Exercise requirements — Each line in the records below, from the one that contains "Mute the SC track" to the one that contains "Screen dimensions: 1344x896", should be reproduced exactly, the first and last included.

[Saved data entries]
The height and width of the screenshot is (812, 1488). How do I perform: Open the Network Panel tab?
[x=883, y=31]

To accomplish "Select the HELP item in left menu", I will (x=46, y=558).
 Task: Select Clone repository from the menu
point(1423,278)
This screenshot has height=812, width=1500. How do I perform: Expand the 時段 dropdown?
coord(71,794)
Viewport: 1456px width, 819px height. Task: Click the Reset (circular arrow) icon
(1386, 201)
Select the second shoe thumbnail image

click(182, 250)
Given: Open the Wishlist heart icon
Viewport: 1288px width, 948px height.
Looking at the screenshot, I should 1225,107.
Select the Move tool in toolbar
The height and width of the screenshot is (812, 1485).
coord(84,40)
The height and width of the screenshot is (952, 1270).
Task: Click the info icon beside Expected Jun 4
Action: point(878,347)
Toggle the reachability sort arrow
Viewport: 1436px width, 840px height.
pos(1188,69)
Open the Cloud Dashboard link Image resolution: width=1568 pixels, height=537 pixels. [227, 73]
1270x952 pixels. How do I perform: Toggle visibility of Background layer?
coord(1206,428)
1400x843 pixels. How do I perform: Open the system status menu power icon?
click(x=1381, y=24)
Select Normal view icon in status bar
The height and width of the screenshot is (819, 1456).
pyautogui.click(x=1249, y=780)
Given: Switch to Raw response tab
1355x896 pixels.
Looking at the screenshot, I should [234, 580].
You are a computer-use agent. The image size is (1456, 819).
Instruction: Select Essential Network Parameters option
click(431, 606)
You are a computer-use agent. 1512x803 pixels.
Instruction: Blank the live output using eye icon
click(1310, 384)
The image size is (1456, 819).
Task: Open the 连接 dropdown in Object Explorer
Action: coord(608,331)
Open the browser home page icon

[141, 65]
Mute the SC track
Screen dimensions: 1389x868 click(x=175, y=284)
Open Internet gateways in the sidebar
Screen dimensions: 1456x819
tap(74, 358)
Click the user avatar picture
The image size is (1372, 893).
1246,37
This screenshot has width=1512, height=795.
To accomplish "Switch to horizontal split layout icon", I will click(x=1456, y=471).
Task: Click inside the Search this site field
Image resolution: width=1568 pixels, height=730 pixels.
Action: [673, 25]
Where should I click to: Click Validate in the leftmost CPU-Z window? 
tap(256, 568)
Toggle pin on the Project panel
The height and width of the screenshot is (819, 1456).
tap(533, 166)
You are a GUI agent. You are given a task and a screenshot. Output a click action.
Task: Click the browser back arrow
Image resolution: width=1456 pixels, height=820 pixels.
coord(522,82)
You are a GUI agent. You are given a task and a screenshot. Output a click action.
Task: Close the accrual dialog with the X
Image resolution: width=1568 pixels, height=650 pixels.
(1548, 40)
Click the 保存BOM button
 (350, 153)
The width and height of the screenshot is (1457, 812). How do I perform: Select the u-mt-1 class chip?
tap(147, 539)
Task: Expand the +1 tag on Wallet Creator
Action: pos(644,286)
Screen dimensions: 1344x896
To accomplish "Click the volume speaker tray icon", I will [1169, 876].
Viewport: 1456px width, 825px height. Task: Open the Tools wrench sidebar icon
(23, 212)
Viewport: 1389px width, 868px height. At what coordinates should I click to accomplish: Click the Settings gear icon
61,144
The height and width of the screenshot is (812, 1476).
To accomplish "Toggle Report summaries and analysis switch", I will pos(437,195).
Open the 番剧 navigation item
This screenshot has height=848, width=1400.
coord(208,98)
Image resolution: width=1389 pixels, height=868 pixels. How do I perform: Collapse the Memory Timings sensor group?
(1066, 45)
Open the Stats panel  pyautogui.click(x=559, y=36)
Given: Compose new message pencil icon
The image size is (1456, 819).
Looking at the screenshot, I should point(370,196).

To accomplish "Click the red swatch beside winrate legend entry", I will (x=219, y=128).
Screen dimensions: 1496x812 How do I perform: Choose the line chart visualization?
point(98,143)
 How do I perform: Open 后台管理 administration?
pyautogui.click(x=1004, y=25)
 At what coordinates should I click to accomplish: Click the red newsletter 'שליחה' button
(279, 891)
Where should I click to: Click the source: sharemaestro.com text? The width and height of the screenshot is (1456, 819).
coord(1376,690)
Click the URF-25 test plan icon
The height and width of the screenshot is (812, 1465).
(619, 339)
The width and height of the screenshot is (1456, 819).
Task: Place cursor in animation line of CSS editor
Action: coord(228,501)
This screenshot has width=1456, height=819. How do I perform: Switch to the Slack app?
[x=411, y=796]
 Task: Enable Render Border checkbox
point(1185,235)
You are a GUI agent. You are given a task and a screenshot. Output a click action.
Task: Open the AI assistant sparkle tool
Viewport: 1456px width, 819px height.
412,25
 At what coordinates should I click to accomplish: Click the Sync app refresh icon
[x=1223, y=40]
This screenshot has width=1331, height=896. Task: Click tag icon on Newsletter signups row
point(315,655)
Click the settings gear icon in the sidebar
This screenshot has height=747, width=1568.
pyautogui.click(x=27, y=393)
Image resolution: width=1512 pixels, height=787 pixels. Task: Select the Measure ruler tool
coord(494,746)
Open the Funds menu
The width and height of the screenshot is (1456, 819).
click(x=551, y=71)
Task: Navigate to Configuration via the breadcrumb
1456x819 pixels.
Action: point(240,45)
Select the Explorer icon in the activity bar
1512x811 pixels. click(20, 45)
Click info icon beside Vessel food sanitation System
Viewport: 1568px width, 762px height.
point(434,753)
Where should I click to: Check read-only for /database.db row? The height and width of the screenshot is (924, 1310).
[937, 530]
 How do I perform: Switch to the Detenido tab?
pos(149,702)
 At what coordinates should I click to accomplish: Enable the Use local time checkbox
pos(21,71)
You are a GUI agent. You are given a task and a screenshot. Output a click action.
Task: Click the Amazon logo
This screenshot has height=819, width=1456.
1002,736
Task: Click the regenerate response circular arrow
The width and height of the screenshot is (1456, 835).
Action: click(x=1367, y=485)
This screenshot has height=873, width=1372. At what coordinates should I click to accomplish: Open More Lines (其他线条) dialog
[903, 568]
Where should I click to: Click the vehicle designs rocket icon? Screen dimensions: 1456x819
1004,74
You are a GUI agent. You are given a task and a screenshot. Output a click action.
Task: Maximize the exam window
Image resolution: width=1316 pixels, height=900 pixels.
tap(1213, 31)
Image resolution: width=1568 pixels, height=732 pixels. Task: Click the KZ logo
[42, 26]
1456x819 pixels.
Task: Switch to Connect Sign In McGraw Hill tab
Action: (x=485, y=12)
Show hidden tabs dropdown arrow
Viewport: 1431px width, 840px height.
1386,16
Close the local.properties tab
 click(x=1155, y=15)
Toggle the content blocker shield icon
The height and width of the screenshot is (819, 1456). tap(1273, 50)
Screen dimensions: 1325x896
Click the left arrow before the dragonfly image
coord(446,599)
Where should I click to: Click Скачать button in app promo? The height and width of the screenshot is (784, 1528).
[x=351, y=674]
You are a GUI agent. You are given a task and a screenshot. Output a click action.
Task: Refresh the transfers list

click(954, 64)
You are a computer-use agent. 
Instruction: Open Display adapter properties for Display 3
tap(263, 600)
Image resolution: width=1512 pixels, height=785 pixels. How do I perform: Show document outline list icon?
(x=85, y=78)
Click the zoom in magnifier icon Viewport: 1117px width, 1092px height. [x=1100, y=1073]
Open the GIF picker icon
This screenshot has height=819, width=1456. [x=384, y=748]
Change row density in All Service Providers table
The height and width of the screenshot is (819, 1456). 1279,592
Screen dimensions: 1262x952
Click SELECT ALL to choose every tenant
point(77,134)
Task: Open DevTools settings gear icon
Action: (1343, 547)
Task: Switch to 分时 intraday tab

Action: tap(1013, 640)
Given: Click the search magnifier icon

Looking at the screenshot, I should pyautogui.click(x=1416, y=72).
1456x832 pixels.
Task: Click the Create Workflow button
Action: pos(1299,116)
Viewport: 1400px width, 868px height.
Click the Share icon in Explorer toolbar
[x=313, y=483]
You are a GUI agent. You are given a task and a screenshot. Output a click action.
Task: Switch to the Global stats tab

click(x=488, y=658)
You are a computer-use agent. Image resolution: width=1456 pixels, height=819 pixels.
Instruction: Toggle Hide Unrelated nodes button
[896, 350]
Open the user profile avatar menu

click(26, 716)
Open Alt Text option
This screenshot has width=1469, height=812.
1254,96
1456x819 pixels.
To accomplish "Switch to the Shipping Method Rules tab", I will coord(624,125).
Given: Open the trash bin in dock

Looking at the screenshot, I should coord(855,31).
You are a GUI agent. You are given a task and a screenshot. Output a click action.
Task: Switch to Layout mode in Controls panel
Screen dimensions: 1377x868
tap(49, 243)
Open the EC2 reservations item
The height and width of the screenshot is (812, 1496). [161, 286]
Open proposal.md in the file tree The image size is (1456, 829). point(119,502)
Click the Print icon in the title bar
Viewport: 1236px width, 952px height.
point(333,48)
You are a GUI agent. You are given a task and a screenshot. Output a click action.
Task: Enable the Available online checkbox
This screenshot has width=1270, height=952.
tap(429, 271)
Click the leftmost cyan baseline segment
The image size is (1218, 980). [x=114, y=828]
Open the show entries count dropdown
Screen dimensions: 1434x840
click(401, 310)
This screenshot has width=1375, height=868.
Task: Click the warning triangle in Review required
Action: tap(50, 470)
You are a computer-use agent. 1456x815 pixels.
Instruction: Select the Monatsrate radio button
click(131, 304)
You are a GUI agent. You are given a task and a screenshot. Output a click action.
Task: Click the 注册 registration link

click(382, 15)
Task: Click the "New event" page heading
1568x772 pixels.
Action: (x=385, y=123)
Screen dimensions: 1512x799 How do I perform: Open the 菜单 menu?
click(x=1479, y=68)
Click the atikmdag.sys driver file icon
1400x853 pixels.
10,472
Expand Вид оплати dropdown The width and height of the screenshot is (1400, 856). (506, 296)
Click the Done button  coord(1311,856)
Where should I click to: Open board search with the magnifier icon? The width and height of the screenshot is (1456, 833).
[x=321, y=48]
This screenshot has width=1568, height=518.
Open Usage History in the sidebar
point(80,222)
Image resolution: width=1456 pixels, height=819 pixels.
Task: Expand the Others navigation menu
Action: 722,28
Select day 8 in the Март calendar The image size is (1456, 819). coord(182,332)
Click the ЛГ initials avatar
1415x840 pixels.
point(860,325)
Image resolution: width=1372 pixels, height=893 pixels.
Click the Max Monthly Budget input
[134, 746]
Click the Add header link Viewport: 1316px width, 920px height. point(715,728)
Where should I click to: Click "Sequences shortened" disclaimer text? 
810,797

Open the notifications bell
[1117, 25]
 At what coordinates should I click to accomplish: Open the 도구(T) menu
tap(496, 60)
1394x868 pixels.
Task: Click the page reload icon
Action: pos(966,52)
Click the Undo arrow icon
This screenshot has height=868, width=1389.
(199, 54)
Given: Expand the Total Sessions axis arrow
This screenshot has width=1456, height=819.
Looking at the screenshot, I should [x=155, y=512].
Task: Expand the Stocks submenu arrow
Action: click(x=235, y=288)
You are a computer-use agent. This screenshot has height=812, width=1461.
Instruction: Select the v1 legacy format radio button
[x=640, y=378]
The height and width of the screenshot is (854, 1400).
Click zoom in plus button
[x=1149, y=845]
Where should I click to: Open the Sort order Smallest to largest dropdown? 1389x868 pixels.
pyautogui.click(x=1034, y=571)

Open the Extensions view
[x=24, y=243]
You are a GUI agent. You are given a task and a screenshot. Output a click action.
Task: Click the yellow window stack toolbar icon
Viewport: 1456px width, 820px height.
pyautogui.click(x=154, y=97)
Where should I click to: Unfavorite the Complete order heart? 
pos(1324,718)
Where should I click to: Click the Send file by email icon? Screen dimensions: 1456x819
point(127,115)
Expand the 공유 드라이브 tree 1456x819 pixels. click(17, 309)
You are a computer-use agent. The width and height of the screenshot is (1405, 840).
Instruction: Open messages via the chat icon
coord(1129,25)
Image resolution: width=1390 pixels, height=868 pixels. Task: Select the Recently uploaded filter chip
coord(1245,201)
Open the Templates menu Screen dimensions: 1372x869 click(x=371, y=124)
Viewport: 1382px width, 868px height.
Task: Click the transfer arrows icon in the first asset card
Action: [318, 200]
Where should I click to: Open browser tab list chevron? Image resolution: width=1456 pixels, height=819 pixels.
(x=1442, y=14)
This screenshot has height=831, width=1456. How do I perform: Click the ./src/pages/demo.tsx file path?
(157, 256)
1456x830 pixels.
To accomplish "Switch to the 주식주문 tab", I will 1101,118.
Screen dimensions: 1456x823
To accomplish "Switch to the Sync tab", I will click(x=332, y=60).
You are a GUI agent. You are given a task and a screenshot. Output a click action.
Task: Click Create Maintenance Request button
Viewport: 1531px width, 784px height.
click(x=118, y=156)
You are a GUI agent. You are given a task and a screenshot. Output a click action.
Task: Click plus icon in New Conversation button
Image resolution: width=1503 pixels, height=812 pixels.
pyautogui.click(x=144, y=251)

Response area —
Mute the SC track
Screen dimensions: 1389x868 click(x=175, y=284)
Open Internet gateways in the sidebar
Screen dimensions: 1456x819
tap(74, 358)
Click the user avatar picture
The image size is (1372, 893).
1246,37
This screenshot has width=1512, height=795.
To accomplish "Switch to horizontal split layout icon", I will click(x=1456, y=471).
Task: Click inside the Search this site field
Image resolution: width=1568 pixels, height=730 pixels.
Action: [673, 25]
Where should I click to: Click Validate in the leftmost CPU-Z window? 
tap(256, 568)
Toggle pin on the Project panel
The height and width of the screenshot is (819, 1456).
tap(533, 166)
You are a GUI agent. You are given a task and a screenshot. Output a click action.
Task: Click the browser back arrow
Image resolution: width=1456 pixels, height=820 pixels.
coord(522,82)
You are a GUI agent. You are given a task and a screenshot. Output a click action.
Task: Close the accrual dialog with the X
Image resolution: width=1568 pixels, height=650 pixels.
(1548, 40)
Click the 保存BOM button
 (350, 153)
The width and height of the screenshot is (1457, 812). How do I perform: Select the u-mt-1 class chip?
tap(147, 539)
Task: Expand the +1 tag on Wallet Creator
Action: pos(644,286)
Screen dimensions: 1344x896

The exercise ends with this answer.